Characterization of Cathode/Electrolyte Interfacial Processes By Scanning Electrochemical Microscopy

Lithium transition metal oxides (LiMn2O4 and LiMO2 where M=Ni, Mn, Co, etc.) are widely applied in lithium ion batteries due to their considerable capacity and energy density. Multiple processes occurring at the cathode/electrolyte interface lead to performance degradation, one of which is the dissolution of transition metals. While transition metal dissolution has been known to occur for some time, open questions remain about mechanistic details of these processes.

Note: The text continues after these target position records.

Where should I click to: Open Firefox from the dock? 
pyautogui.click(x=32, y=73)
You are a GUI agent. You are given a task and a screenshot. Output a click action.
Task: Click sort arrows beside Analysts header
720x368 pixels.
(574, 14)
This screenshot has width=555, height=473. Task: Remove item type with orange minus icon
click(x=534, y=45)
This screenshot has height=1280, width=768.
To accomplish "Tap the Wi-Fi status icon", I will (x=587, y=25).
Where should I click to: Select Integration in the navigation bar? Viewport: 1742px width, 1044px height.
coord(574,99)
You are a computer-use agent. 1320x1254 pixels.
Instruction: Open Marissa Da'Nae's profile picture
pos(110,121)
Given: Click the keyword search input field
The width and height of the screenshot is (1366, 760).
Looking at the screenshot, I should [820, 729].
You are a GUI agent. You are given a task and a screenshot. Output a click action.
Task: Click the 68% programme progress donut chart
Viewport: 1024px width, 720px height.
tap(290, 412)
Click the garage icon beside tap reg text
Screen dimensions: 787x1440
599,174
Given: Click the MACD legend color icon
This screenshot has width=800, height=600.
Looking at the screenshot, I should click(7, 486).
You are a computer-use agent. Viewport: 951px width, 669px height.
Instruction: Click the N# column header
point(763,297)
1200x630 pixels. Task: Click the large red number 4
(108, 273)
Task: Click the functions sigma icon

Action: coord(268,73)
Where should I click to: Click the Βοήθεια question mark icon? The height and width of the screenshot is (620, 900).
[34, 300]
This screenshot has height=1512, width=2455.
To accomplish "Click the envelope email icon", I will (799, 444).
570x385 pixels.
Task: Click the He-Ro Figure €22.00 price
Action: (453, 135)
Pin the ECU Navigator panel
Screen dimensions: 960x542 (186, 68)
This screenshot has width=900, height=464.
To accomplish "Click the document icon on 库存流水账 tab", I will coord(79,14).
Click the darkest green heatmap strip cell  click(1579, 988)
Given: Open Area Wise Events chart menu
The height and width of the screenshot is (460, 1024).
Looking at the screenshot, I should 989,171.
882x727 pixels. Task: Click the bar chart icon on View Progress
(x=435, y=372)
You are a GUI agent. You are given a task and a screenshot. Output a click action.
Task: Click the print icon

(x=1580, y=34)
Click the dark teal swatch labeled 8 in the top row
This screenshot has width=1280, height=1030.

This work uses the scanning electrochemical microscope (SECM) to observe active cathode degradation processes in situ and immediately at the cathode/electrolyte interface. These results are also paired with complementary analysis employing inductively coupled plasma (ICP) and electron paramagnetic resonance (EPR) spectroscopies to yield insight into the properties of cathode degradation products and their reactivity. This work focuses on studies of LiMn2O4 thin films as model cathodes and characterizes products of the Mn dissolution process. The degradation process of binder-free LiMn2O4 thin films prepared by polymer assisted deposition was investigated in varied electrolytes. The properties of Mn dissolution products from cathode degradation is compared to Mn salt solutions introduced into complementary electrolytes. Our results appear to indicate substantial variations between the properties of dissolved Mn salts and actual cathode degradation products. Moreover, electrolyte composition appears to affect the electrochemical behavior of metal dissolution products significantly. This likely indicates that the LiMn2O4 degradation mechanism in differing electrolytes undergo different degradation reaction pathways.